Emsal Teyzem de o gün ne yaşandığını anlayamadığını söylüyor. Gelen bu haberle bir anda dünyaları değişmiş, ciğerleri yanmış. İşte burası kelimelerin düğüm olup boğaza takıldığı an.  Hayatta attığımız her adım, yaşadığımız her olay, atacağımız bir sonraki adım ve olay için bir hazırlıktır. Ama bir sonraki adımı atmadan yaşanacakları yaşamadan bir öncekini anlayamıyoruz bazen. Aşağıda yazılanları okuduğunuzda ne demek istediğimi daha iyi anlayacaksınız. Daha yirmi günlük gelin iken gördüğü bir rüyayı Emsal Teyzem şöyle anlatıyor: “ Daha çocuğum yokken, yirmi günlük gelinken ben bir rüya gördüm. Köyümüzün yanında yüksek bir tepe var. Tepenin üzeri delik delik olmuş. Tepenin üzerinde bizim köyden Hurşit abi var ona, ‘beni bu yana çağırdılar o tarafa nasıl gideceğim kapısı nerde?’ diye sordum. O da, bana gideceğim yolu tarif etti. Gittiğim yerde koyu mavi eşarp örtmüş, gözünden başka hiçbir yeri görünmeyen bir kadın var. Oda gibi bir yerde toplananlar dört sınıfa ayrılarak oturmuş. Orada kalabalığı görünce kendi kendime ‘Allah’ım herkes gelmiş ben kalmışım’ dedim. Sonra kadına ‘ben nereye oturayım’ diye sordum. O da bana, ‘sen Şehitler sınıfına otur’ dedi. Ben o kadının gösterdiği yere oturdum. Sonra amcamın gelini geldi. O da sordu nereye oturacağını, ona da, ‘sen Kimsesizler sınıfına otur’ dedi. O kadının çoluğu çocuğu olmadı, kimsesiz kaldı.”

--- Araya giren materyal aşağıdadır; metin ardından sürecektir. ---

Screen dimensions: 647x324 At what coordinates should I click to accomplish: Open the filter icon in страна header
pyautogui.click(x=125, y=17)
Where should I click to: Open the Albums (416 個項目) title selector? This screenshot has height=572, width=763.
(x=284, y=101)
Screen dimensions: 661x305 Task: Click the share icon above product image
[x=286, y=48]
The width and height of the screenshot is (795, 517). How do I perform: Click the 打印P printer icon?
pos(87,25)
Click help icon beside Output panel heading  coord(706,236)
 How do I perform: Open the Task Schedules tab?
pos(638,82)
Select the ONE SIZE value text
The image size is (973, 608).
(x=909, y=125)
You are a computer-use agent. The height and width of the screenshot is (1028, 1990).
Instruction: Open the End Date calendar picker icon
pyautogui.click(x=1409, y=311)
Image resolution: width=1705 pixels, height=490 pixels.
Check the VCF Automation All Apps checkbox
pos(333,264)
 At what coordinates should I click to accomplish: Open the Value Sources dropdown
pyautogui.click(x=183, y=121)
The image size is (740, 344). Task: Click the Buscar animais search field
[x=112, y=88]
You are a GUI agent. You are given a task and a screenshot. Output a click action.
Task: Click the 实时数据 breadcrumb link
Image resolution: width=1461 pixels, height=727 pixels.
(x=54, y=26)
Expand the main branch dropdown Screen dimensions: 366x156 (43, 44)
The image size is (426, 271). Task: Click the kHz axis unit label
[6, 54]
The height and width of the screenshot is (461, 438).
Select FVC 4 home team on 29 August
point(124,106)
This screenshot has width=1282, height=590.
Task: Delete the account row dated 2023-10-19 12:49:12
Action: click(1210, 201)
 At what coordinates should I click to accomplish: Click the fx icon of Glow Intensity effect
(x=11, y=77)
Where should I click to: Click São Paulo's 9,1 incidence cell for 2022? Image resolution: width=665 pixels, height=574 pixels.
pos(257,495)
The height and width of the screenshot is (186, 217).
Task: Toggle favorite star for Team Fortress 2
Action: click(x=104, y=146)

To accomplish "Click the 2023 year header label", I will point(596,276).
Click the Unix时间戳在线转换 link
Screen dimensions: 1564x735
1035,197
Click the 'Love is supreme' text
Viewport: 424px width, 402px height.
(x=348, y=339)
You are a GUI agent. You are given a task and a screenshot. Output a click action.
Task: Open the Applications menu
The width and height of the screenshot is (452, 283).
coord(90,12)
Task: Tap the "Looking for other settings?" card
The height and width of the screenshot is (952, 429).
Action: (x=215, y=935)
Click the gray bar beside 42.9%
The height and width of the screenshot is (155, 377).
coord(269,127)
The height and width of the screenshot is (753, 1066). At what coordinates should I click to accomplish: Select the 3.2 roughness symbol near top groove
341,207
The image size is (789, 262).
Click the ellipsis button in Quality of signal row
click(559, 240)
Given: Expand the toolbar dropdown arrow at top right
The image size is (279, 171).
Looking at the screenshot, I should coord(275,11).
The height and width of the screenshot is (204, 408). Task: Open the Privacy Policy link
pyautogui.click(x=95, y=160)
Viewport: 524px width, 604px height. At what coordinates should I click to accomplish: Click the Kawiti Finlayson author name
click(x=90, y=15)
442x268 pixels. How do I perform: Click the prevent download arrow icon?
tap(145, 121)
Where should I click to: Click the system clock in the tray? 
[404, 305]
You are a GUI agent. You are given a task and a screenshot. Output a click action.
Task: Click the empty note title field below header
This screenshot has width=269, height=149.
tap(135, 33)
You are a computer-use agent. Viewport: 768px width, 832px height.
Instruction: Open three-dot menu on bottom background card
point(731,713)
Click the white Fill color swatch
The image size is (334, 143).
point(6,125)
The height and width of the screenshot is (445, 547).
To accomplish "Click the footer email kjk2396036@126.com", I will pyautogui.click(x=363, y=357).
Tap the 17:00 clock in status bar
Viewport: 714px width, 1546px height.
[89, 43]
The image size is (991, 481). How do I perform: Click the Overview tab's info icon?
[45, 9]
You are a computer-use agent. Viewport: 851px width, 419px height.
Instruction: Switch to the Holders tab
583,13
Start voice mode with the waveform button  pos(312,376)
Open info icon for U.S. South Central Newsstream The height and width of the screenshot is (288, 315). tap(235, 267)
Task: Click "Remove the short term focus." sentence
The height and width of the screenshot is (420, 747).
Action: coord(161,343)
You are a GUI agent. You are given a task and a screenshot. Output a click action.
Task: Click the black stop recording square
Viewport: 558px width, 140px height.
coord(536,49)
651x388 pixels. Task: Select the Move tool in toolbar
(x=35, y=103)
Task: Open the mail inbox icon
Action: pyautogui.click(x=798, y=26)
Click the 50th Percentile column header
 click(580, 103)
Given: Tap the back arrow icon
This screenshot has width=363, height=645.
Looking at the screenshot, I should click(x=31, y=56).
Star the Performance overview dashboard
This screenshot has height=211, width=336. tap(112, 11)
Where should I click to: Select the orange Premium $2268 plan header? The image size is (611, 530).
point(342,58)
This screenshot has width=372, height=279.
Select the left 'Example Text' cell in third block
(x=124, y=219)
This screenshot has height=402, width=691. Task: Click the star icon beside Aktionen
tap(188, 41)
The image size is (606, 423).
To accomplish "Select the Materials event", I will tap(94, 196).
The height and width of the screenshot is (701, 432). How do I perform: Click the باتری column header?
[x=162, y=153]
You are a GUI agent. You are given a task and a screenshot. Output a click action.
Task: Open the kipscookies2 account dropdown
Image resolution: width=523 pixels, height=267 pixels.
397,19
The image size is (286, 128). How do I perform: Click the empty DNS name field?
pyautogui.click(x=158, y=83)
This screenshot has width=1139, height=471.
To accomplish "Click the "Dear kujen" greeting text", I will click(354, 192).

“YÜREĞİNE BİR KOR DÜŞMÜŞ BİLE…”

Sabah olayı kayınpederine anlatınca kayınpederi sülalelerinde çok şehit olduğunu, onların malum olduğunu söylemiş. Tabi o zaman bu yaşadıklarını yaşayacağı değil aklına gelmek ucundan bile geçmemiş.  Oğlunun şehadetinden önce de onun şehadetini rüyasında görmüş. Evlerinin etrafını bir kalabalık sarmış. Bir yandan da ocak üzerinde iki büyük kazanın birinde kuzu kavurması diğerinde ciğer kavurması pişiriliyormuş. İlle tadına bak diye ciğer kavurması yedirmişler. Sıcak sıcak ağzına aldığı ciğer çok lezzetliymiş. Bunun üzerine uyanmış Emsal Teyzem. Daha önce de birkaç tane çocuğunu kaybettiğinde bunun gibi rüyalar görmüş. Uyandıktan sonra eşine oğullarından birinin öleceğini ama hangisinin olduğunu bilmediğini söylemiş. İki oğlu da asker olan anne, hangisi olduğunu bilemedim, yakıştıramadım üçüne de diyor.  Osman Amca, eşine “sus demiş sus anlatma”. Ama yüreğine bir kor düşmüş bile. Şimdi o korun üzerinden 18 sene geçmesine rağmen hiç sönmemiş yüreğini yakan ateş. 

“MEHMETÇİK OLDU”

Anne Emsal Arslan, “Oğlumla çok gurur duydum ancak acısı da çok büyük. Benim çok çocuğum hayatını kaybetti, 3-5 aylıkken. 4 çocuğum bundan önce ölünce, en son Mehmet’im dünyaya gelince dediler ki; ‘Onun yaşaması için 7 Mehmet isimlilerin aldığı giysileri giydireceksin.’ Ben ona 7 sene elin aldığı çamaşırlarını giydirdim. O zamanlar böyle bir inanış vardı. En son yine Mardin Nusaybin’de 5 gün varken, Hakk’ın rahmetine kavuştu. 7 Mehmet’in aldığı elbise giydirdim ancak yine Mehmetçik oldu. O yaşa kadar yaşadı. Yaradan’ınmış yine benim olmadı. Evlatsız olunurmuş da vatansız olunmazmış. Allah’ın sevgili kuluymuş, şehit oldu. Oğlumu çok severdim” şeklinde konuştu. 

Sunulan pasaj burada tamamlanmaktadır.